- Excerpt to read:

┄┄┄┄┄┄┄┄┄┄

Sabina and Dusha laughed at me. Which isn't unusual, as Sabina and Dusha are always laughing about something. 



We stopped by Sabina's doctor at about six pm. It felt odd to enter the clean office and sit on the big, sterile bed/chair.

I haven't been in a real doctor's office since... well... ummm... have I ever been in a real doctor's office? The one time I went for help was when I fell off my bike in university and needed stitches in my knee. But the receptionist told me it would cost hundreds of dollars, so I left and put a band aid on the HOLE in my leg. Is this really my first time experiencing a real, western doctor? In SLOVENIA? for SEA URCHIN needles? 

My life is hilarious. 

Things stopped being hilarious shortly after this realization. Feet are sensitive, and even with the doctor's expert fingers and high quality instruments, I experienced pain that I didn't think was possible from just a stupid little sea creature (I'm allowed to call them stupid. I'm still feeling bitter).

What a drama. 

"You must hold still," the doctor chided me as my foot involuntarily, violently twitched. "They are very deep. Yes. Very, very deep."

Coulda fooled me. Blurgh. 

"I'm from Colorado. We don't have a lot of sea urchins. I didn't know that that the needles were so delicate. They certainly don't feel delicate," I grimaced and forced laughs in between yoga breathing.

Sabi stood in the corner and looked concerned. 

"You shouldn't put oil on it again. Oil closes the holes and makes the needles sink in deeper. Next time, use alcohol. Half alcohol and half chamomile tea."

There won't be a next time. I'm going to let my fear of swimming alone for a while and keep my feet on rocks.

The doctor was only able to get one needle out, but it was the largest, most painful one.

I gave her a hug.

"Thank-you, thank-you, thank-you!"

I gave Sabi a hug.

"Thank-you, thank-you, thank-you!"

Dusha and Sabi prepared dinner for friends that evening. Turkey, sauteed veggies and salad. I sat at the table and chopped tomatoes as I chatted with "Garfield" about our day at the lakes and my vagabond career. 

Sabi loves animals as much as she loves people and has a penchant for reverse anthropomorphizing. Primarily with cats. Deano (Sabi's husband) used to be a black cat (but is now a marmot). Sabi is a black cat with a white face and chest. Dusho is a cat with loads of colors.

Andrej is Garfield.

"What kind of animal am I?" I asked as I tossed tomatoes into the salad.

"Hmmm..." Sabi pondered. "You're a blue cat."

"Nermil!" Garfield pointed to the comic strip on his phone. "You can be Nermil."

┄┄┄┄┄┄┄┄┄┄

- Tasks to perform:
1: According to the sea urchin story, what should be used next time instead of oil?
2: Reproduce the section of the sea urchin story starting at "I gave her a" and ending at "Andrej is Garfield.".
3: Extend the sea urchin story past its final line.

┄┄┄┄┄┄┄┄┄┄

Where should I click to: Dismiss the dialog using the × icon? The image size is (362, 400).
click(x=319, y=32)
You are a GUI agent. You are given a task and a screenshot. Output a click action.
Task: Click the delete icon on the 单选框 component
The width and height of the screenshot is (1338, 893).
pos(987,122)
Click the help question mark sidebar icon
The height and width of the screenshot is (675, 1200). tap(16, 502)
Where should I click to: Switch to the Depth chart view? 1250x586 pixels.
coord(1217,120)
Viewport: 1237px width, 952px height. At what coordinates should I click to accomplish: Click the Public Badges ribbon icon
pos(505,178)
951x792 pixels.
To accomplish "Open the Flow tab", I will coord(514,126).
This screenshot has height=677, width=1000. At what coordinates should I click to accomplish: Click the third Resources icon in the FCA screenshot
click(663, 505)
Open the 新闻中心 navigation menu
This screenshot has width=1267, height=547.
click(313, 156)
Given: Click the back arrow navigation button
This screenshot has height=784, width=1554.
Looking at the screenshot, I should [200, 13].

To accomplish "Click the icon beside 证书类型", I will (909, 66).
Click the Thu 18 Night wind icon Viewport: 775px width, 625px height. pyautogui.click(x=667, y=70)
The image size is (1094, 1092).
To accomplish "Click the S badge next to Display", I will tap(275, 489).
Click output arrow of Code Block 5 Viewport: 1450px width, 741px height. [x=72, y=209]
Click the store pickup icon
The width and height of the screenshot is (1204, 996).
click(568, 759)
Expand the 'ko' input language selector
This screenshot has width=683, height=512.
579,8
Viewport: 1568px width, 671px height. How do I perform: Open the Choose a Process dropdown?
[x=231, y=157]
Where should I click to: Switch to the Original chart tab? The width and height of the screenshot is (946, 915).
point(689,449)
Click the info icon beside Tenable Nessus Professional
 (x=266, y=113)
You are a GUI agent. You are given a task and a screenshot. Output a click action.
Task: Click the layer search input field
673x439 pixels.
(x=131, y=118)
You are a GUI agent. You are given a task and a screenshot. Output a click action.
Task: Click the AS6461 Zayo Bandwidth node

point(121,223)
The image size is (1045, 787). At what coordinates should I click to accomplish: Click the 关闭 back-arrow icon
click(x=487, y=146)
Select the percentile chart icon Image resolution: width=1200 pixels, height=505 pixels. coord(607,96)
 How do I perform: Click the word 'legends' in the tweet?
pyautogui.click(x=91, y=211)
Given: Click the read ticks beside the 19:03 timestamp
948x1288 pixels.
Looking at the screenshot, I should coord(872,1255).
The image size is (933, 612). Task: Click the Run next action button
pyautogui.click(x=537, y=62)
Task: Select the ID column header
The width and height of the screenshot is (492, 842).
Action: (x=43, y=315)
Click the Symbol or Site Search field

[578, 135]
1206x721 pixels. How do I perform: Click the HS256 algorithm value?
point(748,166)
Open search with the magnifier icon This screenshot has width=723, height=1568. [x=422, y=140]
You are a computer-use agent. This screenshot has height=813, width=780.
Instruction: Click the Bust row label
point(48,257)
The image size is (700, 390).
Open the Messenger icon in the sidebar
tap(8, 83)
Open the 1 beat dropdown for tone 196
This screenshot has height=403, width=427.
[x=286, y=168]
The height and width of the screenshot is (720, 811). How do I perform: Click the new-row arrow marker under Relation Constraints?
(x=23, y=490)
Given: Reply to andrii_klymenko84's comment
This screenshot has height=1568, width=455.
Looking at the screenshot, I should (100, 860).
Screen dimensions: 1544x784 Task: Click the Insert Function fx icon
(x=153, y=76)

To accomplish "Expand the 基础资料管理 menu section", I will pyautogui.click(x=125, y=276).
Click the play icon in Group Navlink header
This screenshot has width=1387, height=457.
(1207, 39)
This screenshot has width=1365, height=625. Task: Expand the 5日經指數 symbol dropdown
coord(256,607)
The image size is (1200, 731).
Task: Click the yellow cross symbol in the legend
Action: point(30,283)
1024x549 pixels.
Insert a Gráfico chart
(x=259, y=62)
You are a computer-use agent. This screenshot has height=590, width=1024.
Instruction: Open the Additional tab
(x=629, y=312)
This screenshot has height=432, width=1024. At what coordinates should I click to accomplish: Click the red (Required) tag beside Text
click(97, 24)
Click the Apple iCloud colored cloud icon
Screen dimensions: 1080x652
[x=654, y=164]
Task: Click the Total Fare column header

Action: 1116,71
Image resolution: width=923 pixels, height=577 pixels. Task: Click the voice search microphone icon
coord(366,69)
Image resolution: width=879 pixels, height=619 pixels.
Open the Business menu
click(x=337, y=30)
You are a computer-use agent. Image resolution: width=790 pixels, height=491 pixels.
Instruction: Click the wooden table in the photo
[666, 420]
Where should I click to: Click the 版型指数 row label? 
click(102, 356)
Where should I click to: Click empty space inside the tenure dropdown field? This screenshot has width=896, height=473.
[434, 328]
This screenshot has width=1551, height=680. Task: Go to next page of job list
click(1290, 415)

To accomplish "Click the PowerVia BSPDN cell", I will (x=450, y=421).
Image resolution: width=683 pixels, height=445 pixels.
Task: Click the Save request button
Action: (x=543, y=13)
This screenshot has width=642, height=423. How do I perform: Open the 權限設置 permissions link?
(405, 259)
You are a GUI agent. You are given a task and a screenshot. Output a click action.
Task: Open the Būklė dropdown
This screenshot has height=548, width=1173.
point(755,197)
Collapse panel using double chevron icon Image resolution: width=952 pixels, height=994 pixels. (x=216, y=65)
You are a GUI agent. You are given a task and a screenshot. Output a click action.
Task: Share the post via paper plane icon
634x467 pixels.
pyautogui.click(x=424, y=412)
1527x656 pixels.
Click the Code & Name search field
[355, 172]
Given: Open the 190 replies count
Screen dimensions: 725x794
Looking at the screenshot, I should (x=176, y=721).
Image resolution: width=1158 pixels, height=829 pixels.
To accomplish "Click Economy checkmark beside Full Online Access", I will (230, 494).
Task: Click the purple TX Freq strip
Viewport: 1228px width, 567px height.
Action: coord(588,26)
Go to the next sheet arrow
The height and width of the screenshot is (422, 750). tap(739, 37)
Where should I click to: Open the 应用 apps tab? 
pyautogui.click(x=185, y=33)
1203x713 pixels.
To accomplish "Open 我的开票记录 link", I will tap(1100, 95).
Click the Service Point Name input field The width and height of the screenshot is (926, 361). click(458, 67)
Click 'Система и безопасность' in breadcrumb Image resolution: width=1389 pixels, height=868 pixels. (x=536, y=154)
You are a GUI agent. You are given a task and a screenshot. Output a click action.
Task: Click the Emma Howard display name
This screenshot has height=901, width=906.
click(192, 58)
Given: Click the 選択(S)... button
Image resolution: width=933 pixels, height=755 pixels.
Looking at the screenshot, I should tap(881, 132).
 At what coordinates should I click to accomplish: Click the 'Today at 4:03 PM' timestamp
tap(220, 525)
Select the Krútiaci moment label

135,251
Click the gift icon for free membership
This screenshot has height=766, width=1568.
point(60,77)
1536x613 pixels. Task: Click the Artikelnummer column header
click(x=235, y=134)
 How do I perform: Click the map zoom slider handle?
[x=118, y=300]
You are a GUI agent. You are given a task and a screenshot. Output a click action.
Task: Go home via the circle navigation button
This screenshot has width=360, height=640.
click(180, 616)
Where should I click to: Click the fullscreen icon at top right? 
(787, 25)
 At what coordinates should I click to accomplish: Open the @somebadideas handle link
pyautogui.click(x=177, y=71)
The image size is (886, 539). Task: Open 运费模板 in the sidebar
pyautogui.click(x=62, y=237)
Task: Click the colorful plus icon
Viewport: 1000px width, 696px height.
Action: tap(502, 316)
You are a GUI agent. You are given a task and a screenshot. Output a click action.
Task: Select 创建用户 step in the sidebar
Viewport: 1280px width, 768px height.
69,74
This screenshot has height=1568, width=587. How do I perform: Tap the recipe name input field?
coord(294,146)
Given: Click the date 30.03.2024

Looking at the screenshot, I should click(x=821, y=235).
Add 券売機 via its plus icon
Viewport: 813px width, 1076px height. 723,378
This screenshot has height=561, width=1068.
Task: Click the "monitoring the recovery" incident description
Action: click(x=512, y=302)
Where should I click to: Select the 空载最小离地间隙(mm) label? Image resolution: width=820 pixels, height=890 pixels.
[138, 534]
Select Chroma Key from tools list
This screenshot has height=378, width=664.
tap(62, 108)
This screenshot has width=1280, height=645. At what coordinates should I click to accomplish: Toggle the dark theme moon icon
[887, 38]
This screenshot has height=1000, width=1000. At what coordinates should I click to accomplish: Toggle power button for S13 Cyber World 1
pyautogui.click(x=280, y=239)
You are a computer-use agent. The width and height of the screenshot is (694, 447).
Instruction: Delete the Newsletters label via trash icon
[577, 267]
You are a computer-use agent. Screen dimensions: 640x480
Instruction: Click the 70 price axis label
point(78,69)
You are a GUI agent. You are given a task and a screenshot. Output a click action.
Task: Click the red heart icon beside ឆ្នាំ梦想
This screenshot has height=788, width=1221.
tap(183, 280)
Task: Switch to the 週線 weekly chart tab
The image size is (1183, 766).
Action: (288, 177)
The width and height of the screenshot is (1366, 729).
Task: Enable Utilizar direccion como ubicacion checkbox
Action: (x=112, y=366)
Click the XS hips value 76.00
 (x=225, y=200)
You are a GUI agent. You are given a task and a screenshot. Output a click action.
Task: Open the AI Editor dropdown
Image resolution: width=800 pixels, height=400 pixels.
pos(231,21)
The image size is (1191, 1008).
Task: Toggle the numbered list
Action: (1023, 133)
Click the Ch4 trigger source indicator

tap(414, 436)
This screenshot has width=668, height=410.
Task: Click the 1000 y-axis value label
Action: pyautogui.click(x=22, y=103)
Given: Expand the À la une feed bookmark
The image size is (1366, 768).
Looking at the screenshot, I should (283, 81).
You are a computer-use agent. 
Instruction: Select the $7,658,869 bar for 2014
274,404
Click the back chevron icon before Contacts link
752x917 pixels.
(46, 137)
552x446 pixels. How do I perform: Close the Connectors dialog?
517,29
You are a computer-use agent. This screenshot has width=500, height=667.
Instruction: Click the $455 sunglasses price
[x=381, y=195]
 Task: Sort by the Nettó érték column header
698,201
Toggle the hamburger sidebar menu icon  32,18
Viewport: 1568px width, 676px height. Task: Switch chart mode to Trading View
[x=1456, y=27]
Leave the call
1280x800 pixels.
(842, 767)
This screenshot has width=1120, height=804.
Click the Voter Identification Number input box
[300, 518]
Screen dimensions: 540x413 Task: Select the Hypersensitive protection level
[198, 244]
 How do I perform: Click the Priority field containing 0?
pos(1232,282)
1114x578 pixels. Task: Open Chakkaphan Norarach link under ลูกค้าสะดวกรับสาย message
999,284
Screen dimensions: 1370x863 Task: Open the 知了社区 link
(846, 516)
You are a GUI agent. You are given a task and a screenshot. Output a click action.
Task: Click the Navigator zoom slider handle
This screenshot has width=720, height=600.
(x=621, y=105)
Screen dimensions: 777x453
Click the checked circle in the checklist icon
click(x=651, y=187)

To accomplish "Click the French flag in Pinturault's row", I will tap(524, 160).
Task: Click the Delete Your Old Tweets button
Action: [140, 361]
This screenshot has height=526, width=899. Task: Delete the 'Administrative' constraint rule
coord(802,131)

┄┄┄┄┄┄┄┄┄┄

- Answers to the tasks:
1: Half alcohol and half chamomile tea.

2:
I gave her a hug.

"Thank-you, thank-you, thank-you!"

I gave Sabi a hug.

"Thank-you, thank-you, thank-you!"

Dusha and Sabi prepared dinner for friends that evening. Turkey, sauteed veggies and salad. I sat at the table and chopped tomatoes as I chatted with "Garfield" about our day at the lakes and my vagabond career. 

Sabi loves animals as much as she loves people and has a penchant for reverse anthropomorphizing. Primarily with cats. Deano (Sabi's husband) used to be a black cat (but is now a marmot). Sabi is a black cat with a white face and chest. Dusho is a cat with loads of colors.

Andrej is Garfield.

3:
Is it silly that being the "blue cat" makes me feel like I've just found a home? I want to live here for months and be the blue cat. 

Dosha's husband drove over a few minutes after dinner had been served. He inquired about the bandages on my foot and I solemnly told him that I'd been cruelly attacked by sea archers.

"Are they still inside?"

"Some of them, yeah... but they're really deep."  

"Renato is an expert at this," Sabina told me as Renato gingerly placed my foot on his lap.

A magnifying glass was summoned. Tweezers appeared on the table. A lighter and a needle materialized in front of Renato.

Again? ARGH. 

I chose to laugh again.

What's that quote? If you're going to be able to laugh about it one day, you might as well laugh now. LAUGHING. 

I laughed harder when Renato attempted to suck the sea archer needles out.

I WILL LAUGH SO HARD ONE DAY. 

I stopped laughing for a moment and looked down my legs. Everyone was gathered in front of me, watching the surgery. Simon, Garfield, Dusha, Deano and Sabina. Renato had my foot against his mouth and was trying to suck the deep needles closer to the surface. 

This. I will NEVER forget this image. I will also NEVER step on a sea archer again. 

No more needles were removed.

"They are too deep," Renato shook his head and put down the instruments of torture. "I'm sorry."

"No, thank-you for trying," I took back my foot and gave him an awkward hug. "I guess they'll come out when they're ready."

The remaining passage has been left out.